• [EXERCISE AIM]: Line by line, reproduce the material below exactly.
(DATA SECTION)
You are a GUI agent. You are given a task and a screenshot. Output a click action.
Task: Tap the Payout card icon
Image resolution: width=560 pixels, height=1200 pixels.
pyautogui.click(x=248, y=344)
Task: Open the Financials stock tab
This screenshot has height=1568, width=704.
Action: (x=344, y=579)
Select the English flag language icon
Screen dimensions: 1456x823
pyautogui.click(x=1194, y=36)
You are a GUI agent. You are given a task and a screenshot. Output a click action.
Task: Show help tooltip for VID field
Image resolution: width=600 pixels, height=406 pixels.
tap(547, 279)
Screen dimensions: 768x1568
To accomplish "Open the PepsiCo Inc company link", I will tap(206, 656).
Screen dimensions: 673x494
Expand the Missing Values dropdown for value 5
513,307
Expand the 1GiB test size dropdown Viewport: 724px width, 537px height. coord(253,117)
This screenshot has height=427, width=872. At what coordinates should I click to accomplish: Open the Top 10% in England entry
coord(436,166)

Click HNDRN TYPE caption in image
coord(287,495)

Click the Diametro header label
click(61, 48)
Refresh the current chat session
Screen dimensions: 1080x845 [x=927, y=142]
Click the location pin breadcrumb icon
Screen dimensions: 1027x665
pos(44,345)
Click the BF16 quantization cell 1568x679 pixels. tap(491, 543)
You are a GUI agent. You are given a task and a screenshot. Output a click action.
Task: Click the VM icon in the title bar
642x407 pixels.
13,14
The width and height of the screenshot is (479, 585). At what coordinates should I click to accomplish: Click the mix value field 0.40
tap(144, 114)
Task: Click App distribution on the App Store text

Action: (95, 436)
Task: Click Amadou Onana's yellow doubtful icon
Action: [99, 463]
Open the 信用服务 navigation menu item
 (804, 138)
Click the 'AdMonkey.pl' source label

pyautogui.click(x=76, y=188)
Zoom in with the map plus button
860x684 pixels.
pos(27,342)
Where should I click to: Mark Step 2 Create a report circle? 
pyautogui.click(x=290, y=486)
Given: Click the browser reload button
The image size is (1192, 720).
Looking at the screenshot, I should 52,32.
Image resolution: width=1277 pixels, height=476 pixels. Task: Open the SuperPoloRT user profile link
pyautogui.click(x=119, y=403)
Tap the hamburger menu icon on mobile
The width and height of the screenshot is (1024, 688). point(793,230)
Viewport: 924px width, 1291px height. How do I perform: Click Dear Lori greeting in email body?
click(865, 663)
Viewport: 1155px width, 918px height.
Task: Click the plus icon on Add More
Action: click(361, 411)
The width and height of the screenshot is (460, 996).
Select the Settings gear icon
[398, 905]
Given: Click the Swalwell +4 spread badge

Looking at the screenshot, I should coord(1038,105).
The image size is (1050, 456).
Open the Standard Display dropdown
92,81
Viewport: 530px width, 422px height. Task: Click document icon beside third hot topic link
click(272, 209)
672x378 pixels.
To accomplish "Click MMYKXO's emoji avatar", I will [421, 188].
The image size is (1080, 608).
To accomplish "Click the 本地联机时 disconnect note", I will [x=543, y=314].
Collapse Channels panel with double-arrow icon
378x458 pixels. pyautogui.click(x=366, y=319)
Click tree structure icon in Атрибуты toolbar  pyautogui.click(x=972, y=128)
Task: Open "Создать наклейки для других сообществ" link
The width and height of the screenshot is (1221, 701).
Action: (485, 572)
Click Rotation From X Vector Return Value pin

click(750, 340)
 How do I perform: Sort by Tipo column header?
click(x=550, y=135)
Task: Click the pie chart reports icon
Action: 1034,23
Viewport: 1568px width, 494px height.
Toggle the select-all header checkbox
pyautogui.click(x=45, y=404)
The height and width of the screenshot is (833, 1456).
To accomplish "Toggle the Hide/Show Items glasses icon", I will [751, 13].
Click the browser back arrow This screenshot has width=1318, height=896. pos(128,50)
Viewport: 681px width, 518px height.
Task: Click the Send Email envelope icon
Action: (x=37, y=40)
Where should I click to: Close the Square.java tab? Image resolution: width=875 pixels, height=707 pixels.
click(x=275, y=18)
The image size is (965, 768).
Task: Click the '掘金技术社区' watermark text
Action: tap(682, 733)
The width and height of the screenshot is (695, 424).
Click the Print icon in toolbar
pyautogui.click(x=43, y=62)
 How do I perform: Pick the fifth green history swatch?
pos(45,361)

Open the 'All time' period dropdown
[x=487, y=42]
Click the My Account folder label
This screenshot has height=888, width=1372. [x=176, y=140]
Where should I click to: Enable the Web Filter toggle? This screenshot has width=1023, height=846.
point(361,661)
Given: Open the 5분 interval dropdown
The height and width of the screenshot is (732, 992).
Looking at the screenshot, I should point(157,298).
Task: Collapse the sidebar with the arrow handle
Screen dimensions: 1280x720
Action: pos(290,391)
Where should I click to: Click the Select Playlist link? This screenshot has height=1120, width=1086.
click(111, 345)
(End DATA SECTION)
• [EXERCISE OUTPUT]:
You are a GUI agent. You are given a task and a screenshot. Output a click action.
Task: Tap the Payout card icon
Image resolution: width=560 pixels, height=1200 pixels.
pyautogui.click(x=248, y=344)
Task: Open the Financials stock tab
This screenshot has height=1568, width=704.
Action: (x=344, y=579)
Select the English flag language icon
Screen dimensions: 1456x823
pyautogui.click(x=1194, y=36)
You are a GUI agent. You are given a task and a screenshot. Output a click action.
Task: Show help tooltip for VID field
Image resolution: width=600 pixels, height=406 pixels.
tap(547, 279)
Screen dimensions: 768x1568
To accomplish "Open the PepsiCo Inc company link", I will tap(206, 656).
Screen dimensions: 673x494
Expand the Missing Values dropdown for value 5
513,307
Expand the 1GiB test size dropdown Viewport: 724px width, 537px height. coord(253,117)
This screenshot has height=427, width=872. At what coordinates should I click to accomplish: Open the Top 10% in England entry
coord(436,166)

Click HNDRN TYPE caption in image
coord(287,495)

Click the Diametro header label
click(61, 48)
Refresh the current chat session
Screen dimensions: 1080x845 [x=927, y=142]
Click the location pin breadcrumb icon
Screen dimensions: 1027x665
pos(44,345)
Click the BF16 quantization cell 1568x679 pixels. tap(491, 543)
You are a GUI agent. You are given a task and a screenshot. Output a click action.
Task: Click the VM icon in the title bar
642x407 pixels.
13,14
The width and height of the screenshot is (479, 585). At what coordinates should I click to accomplish: Click the mix value field 0.40
tap(144, 114)
Task: Click App distribution on the App Store text

Action: (95, 436)
Task: Click Amadou Onana's yellow doubtful icon
Action: [99, 463]
Open the 信用服务 navigation menu item
 (804, 138)
Click the 'AdMonkey.pl' source label

pyautogui.click(x=76, y=188)
Zoom in with the map plus button
860x684 pixels.
pos(27,342)
Where should I click to: Mark Step 2 Create a report circle? 
pyautogui.click(x=290, y=486)
Given: Click the browser reload button
The image size is (1192, 720).
Looking at the screenshot, I should 52,32.
Image resolution: width=1277 pixels, height=476 pixels. Task: Open the SuperPoloRT user profile link
pyautogui.click(x=119, y=403)
Tap the hamburger menu icon on mobile
The width and height of the screenshot is (1024, 688). point(793,230)
Viewport: 924px width, 1291px height. How do I perform: Click Dear Lori greeting in email body?
click(865, 663)
Viewport: 1155px width, 918px height.
Task: Click the plus icon on Add More
Action: click(361, 411)
The width and height of the screenshot is (460, 996).
Select the Settings gear icon
[398, 905]
Given: Click the Swalwell +4 spread badge

Looking at the screenshot, I should coord(1038,105).
The image size is (1050, 456).
Open the Standard Display dropdown
92,81
Viewport: 530px width, 422px height. Task: Click document icon beside third hot topic link
click(272, 209)
672x378 pixels.
To accomplish "Click MMYKXO's emoji avatar", I will [421, 188].
The image size is (1080, 608).
To accomplish "Click the 本地联机时 disconnect note", I will [x=543, y=314].
Collapse Channels panel with double-arrow icon
378x458 pixels. pyautogui.click(x=366, y=319)
Click tree structure icon in Атрибуты toolbar  pyautogui.click(x=972, y=128)
Task: Open "Создать наклейки для других сообществ" link
The width and height of the screenshot is (1221, 701).
Action: (485, 572)
Click Rotation From X Vector Return Value pin

click(750, 340)
 How do I perform: Sort by Tipo column header?
click(x=550, y=135)
Task: Click the pie chart reports icon
Action: 1034,23
Viewport: 1568px width, 494px height.
Toggle the select-all header checkbox
pyautogui.click(x=45, y=404)
The height and width of the screenshot is (833, 1456).
To accomplish "Toggle the Hide/Show Items glasses icon", I will [751, 13].
Click the browser back arrow This screenshot has width=1318, height=896. pos(128,50)
Viewport: 681px width, 518px height.
Task: Click the Send Email envelope icon
Action: (x=37, y=40)
Where should I click to: Close the Square.java tab? Image resolution: width=875 pixels, height=707 pixels.
click(x=275, y=18)
The image size is (965, 768).
Task: Click the '掘金技术社区' watermark text
Action: tap(682, 733)
The width and height of the screenshot is (695, 424).
Click the Print icon in toolbar
pyautogui.click(x=43, y=62)
 How do I perform: Pick the fifth green history swatch?
pos(45,361)

Open the 'All time' period dropdown
[x=487, y=42]
Click the My Account folder label
This screenshot has height=888, width=1372. [x=176, y=140]
Where should I click to: Enable the Web Filter toggle? This screenshot has width=1023, height=846.
point(361,661)
Given: Open the 5분 interval dropdown
The height and width of the screenshot is (732, 992).
Looking at the screenshot, I should point(157,298).
Task: Collapse the sidebar with the arrow handle
Screen dimensions: 1280x720
Action: pos(290,391)
Where should I click to: Click the Select Playlist link? This screenshot has height=1120, width=1086.
click(111, 345)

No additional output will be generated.